Given records »
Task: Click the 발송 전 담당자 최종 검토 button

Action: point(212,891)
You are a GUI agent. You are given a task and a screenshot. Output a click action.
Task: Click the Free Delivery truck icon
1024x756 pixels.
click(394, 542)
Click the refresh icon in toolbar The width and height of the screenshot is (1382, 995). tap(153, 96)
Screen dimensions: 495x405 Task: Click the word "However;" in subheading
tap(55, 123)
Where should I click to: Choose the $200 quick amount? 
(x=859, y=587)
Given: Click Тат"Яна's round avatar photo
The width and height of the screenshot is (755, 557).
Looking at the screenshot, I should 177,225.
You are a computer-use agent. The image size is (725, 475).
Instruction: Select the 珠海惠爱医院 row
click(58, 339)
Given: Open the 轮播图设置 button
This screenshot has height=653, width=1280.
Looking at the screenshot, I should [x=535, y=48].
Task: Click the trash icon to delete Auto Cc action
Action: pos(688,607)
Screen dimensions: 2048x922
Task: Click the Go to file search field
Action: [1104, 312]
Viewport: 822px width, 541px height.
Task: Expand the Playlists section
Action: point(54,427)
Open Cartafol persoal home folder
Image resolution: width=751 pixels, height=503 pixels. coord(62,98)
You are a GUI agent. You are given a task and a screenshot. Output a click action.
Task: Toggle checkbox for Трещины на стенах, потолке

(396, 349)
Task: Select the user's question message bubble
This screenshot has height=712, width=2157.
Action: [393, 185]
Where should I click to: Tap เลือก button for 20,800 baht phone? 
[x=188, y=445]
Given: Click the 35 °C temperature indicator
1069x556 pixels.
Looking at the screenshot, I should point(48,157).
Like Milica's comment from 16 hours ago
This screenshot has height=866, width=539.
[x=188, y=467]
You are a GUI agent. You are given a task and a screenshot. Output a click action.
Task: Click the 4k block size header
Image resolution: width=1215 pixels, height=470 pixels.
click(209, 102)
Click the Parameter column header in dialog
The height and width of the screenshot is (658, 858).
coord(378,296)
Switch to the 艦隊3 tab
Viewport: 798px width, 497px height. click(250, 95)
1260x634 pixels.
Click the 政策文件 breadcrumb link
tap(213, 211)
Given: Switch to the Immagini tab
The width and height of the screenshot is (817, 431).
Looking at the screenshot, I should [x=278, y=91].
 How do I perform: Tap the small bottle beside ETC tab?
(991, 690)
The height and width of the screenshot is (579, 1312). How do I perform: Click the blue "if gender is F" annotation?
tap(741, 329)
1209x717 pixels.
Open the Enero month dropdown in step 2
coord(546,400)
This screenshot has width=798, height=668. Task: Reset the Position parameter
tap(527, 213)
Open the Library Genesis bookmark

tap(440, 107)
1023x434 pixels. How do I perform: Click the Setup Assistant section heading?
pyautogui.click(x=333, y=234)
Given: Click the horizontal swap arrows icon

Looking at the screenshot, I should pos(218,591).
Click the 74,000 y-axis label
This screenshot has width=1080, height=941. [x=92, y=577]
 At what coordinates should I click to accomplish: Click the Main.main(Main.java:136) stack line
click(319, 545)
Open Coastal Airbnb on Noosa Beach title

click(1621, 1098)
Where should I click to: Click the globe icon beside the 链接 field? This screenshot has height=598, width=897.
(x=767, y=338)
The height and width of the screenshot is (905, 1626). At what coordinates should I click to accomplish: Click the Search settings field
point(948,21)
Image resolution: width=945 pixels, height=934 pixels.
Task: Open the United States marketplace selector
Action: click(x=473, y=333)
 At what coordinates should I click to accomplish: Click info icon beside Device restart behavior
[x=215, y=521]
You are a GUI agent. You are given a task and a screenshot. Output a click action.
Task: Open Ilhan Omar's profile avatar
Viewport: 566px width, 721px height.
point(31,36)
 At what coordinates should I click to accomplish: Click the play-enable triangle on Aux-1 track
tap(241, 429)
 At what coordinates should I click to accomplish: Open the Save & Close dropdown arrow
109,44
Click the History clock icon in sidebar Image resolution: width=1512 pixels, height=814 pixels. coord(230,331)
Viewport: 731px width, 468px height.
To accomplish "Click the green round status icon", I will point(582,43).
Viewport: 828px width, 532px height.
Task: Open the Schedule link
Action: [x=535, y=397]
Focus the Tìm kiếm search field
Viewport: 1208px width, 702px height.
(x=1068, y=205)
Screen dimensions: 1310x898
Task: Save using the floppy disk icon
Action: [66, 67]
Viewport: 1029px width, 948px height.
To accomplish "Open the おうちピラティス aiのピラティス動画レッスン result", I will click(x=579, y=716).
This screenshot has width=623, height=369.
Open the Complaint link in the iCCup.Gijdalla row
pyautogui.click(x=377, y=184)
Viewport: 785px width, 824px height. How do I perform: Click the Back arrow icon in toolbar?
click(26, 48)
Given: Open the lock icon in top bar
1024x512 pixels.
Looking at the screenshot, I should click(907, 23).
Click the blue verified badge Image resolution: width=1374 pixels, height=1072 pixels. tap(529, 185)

Task objective »
Where does the string "avatar" occur in the data above? Copy every line that holds it.

Result »
Given: Click Тат"Яна's round avatar photo
Task: Open Ilhan Omar's profile avatar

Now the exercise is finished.